- **What the exercise asks**: Go through the records below and report each line with "target" in it.
....
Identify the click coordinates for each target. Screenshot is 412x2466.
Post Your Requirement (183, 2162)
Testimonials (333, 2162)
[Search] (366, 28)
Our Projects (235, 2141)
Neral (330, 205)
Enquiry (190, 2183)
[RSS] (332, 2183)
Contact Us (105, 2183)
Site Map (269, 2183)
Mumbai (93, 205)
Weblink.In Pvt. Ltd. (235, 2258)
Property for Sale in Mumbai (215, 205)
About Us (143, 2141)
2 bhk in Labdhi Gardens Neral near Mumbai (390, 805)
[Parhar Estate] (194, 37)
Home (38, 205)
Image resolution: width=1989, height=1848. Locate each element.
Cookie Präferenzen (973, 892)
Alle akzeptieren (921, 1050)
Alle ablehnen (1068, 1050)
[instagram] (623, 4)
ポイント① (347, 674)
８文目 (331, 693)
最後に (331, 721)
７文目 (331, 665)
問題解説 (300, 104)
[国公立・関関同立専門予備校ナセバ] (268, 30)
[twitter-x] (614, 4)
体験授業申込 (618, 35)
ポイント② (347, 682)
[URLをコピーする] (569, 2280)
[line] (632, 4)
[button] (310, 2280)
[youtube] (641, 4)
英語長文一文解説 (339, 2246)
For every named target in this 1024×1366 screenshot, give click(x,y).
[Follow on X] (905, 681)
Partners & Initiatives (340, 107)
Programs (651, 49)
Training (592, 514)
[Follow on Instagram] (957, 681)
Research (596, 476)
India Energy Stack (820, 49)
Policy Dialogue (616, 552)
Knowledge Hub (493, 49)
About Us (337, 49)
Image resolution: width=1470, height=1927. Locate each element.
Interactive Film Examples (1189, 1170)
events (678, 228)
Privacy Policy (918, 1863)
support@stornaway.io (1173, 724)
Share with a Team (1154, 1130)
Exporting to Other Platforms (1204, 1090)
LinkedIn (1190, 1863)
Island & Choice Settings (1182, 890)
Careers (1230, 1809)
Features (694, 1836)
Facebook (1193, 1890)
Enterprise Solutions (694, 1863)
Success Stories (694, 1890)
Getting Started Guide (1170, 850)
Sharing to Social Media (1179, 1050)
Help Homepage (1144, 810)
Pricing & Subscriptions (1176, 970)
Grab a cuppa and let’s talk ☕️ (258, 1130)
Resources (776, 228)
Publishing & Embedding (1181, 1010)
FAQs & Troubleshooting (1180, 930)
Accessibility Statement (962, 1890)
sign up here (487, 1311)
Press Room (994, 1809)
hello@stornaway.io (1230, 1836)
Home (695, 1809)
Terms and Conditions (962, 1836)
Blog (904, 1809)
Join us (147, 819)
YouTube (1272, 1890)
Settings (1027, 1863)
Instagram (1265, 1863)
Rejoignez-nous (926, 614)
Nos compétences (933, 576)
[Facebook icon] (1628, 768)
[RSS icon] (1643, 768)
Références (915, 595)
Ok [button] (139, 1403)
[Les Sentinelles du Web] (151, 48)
....
- **Solved problem**:
Identify the click coordinates for each target. Screenshot is 412x2466.
For every named target in this 1024×1366 screenshot, give click(x,y).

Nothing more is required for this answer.